Fair Play is a one-hour documentary about the production of a play and the journey of the actors whose own lives are in conflict with the characters they portray.

At The Grange in Gloucestershire England, 80 people live and work together. Half are adults with learning disabilities. The community launched a program to stage plays; last year they toured the country with Oscar Wilde’s The Importance of being Earnest. This year they are tackling a play with a far more serious and controversial theme — abortion.

Playwright Claire Luckham wrote the highly acclaimed play, The Choice, as a way of exploring her relationship with her elder brother Ben, who has Down Syndrome, and her own feelings about abortion.

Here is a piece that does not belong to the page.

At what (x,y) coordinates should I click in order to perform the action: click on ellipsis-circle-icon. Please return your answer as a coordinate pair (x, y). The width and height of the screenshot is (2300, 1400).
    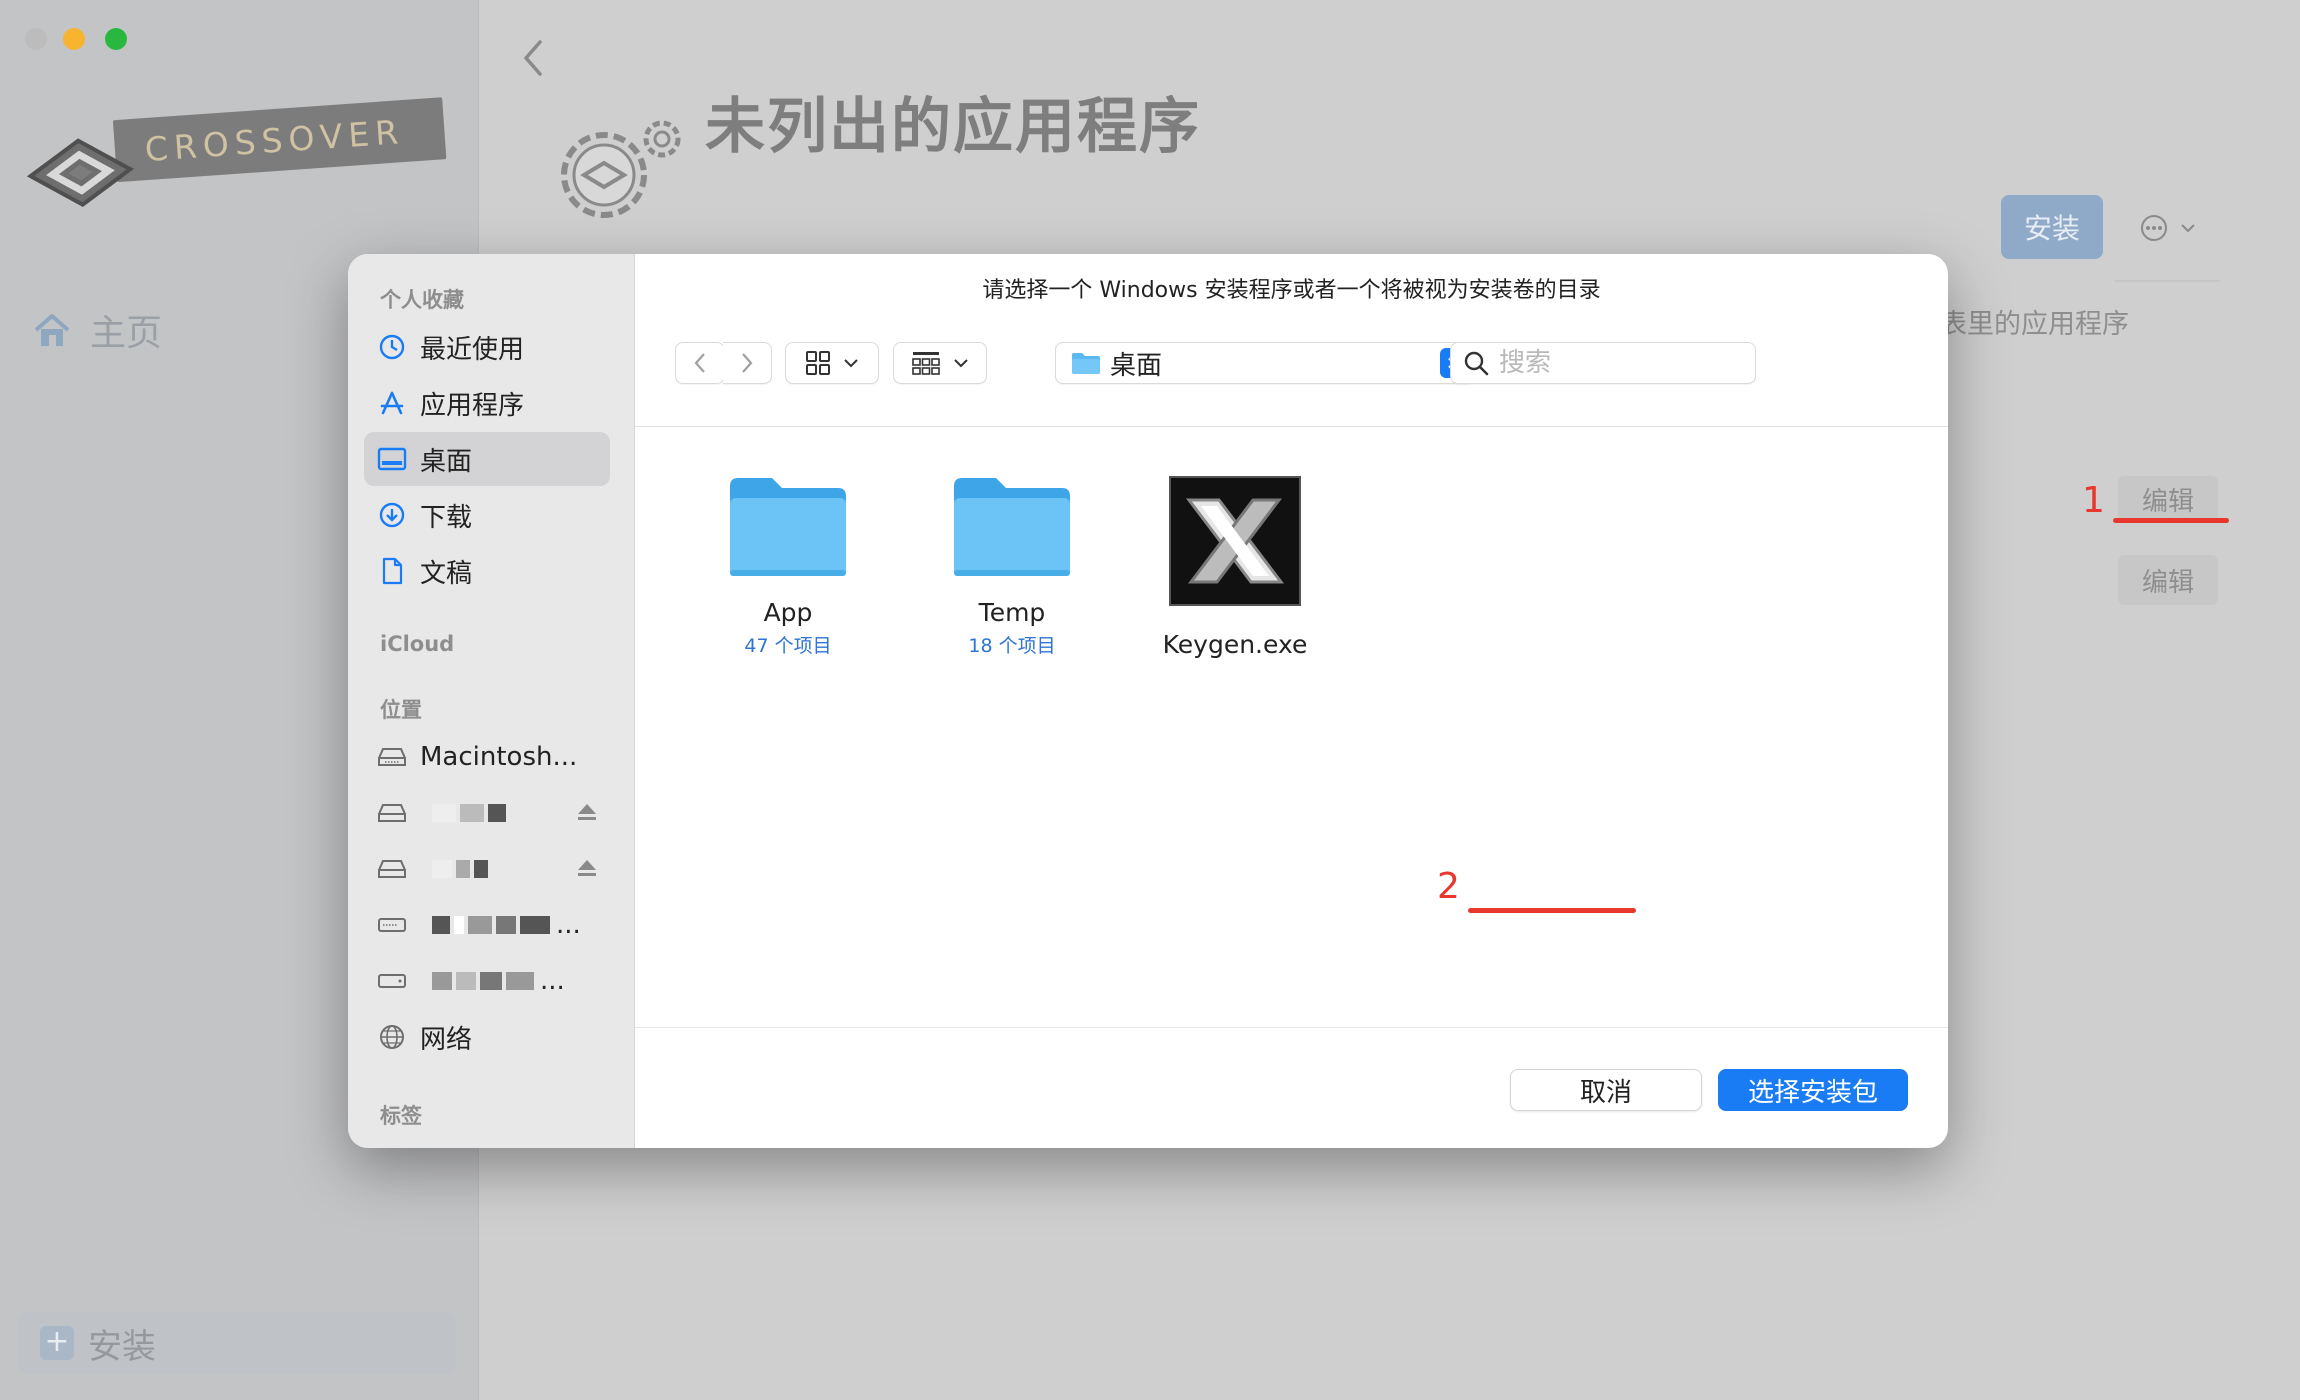
    Looking at the image, I should click on (2154, 228).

Ben has lived and worked at The Grange for the past 40 years.

When Luckham wrote the play in 1992, the commissioning director would not accept a script incorporating a character with Down Syndrome, so Luckham had to rewrite the entire play to omit disabled characters. Fifteen later, The Grange’s theater director Teo Gwynn Evans and filmmaker David Herman decide to restage the play. This time, four of the five actors are adults with learning disabilities, and the part of playwright Luckham is portrayed by Katherine, a 25-year-old woman with Down Syndrome. Still, none of the characters these actors play is disabled.

“I wish I wasn’t Down Syndrome. I wish I was normal like my sister. She can drive a car,” says Katherine. Contemplating the position she’s in, portraying a character in a play in which a fetus is aborted because a prenatal test indicates Down Syndrome, she says, “My mother will be very proud of me.” Katherine’s father wanted her aborted.